憲法違反の安保関連法案の採決強行に抗議する声明
2015.09.24
2015(平成27)年9月19日、参議院本会議における採決の強行により、平和安全法制整備法及び国際平和支援法(以下、あわせて「安保関連法」という。)が成立した。
安保関連法が憲法違反であることは、当会をはじめ、日本弁護士連合会、全国の弁護士会、弁護士会連合会が繰り返し指摘してきただけでなく、多数の憲法学者、元長官を含む元最高裁判所裁判官や歴代の元内閣法制局長官も明言している。
政府が、国民への説明義務を果すことなく、衆議院に続き参議院で採決を強行して同法を成立させたことは、民主主義を踏みにじる暴挙と言わざるをえず、当会は断固として抗議する。

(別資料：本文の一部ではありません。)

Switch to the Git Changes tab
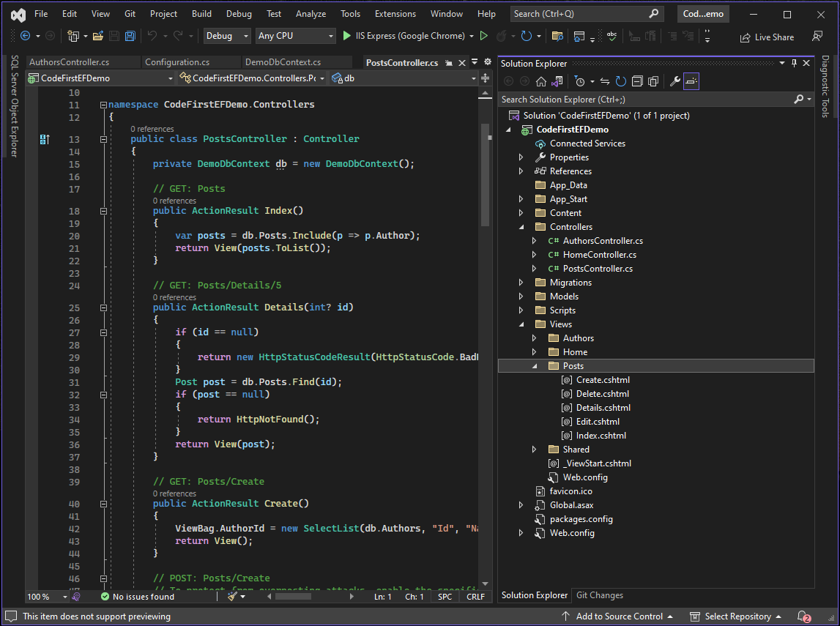The image size is (840, 626). (x=599, y=595)
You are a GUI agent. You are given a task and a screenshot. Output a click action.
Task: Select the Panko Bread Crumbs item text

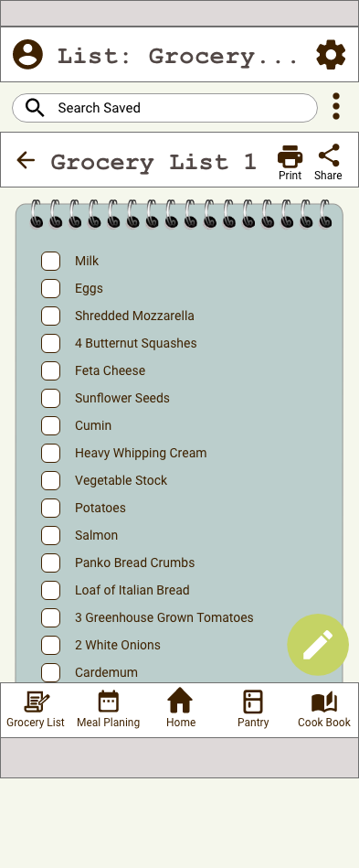click(x=135, y=563)
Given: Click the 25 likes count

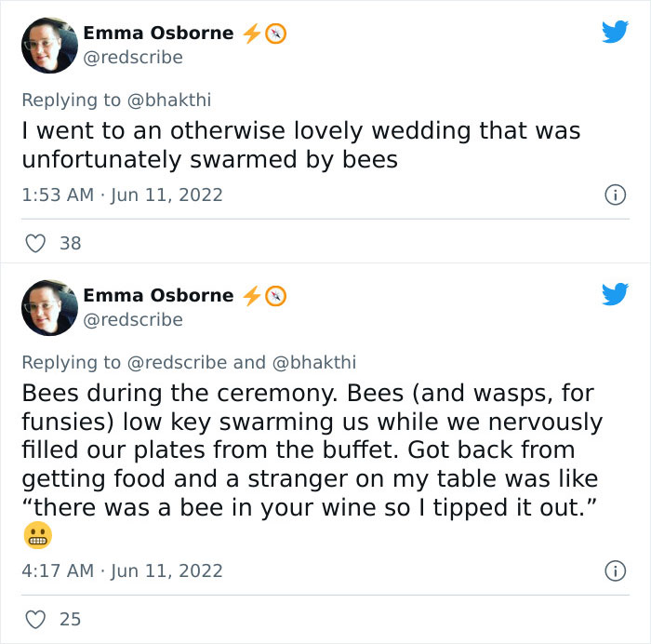Looking at the screenshot, I should pos(70,618).
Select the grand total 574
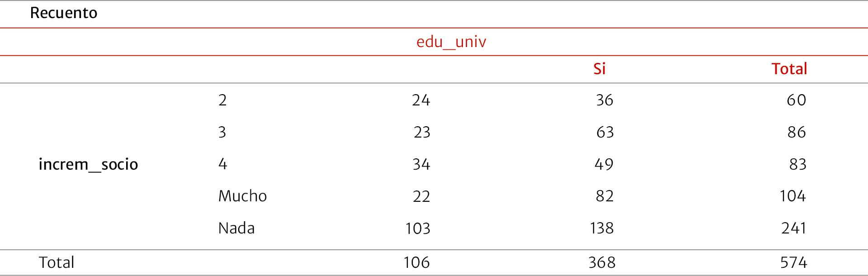 point(793,262)
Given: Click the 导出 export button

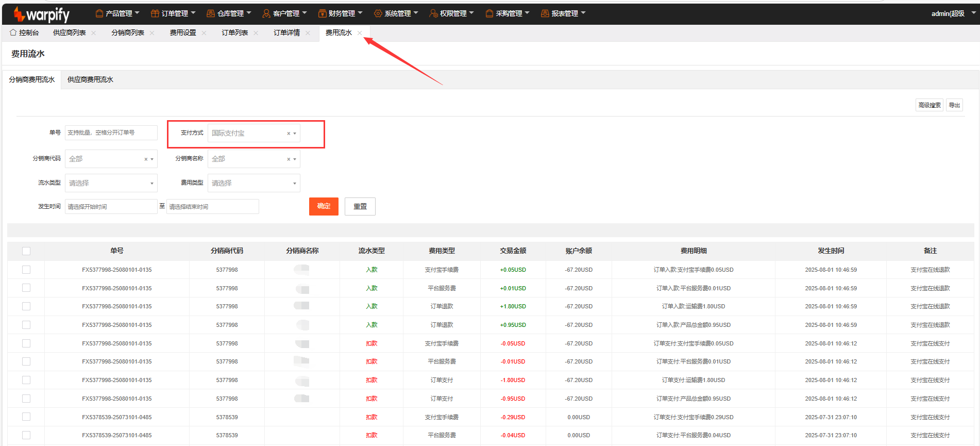Looking at the screenshot, I should [954, 105].
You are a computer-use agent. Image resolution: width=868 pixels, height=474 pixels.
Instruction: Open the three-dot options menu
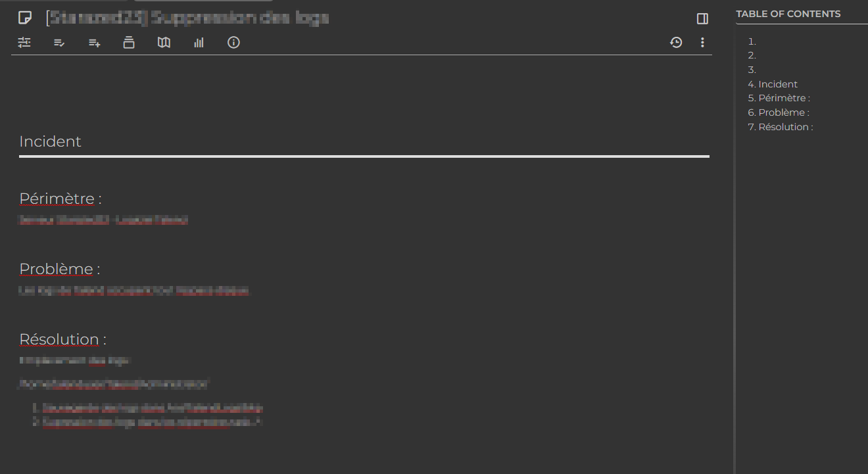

政府は、「自国と密接な関係にある外国に対する武力攻撃を、自国が直接攻撃されていないにもかかわらず、実力をもって阻止する権利」である集団的自衛権を行使することは憲法第9条に違反し、禁じられているとの解釈を堅持してきた。
長年にわたり確立してきた憲法解釈を、憲法第96条に定める改正手続によることなく、時の政治権力が正反対に変更し、集団的自衛権の行使を容認することは、立憲主義に違反する。
今回成立した安保関連法は、内容はもとより、その成立過程に多くの問題を抱えるものであり、当会は、国民と手を携え、憲法に違反する安保関連法のすみやかな廃止を求めていくとともに、廃止以前の時点で、同法の規定する措置が発動されることがないよう、全力を尽くす決意である。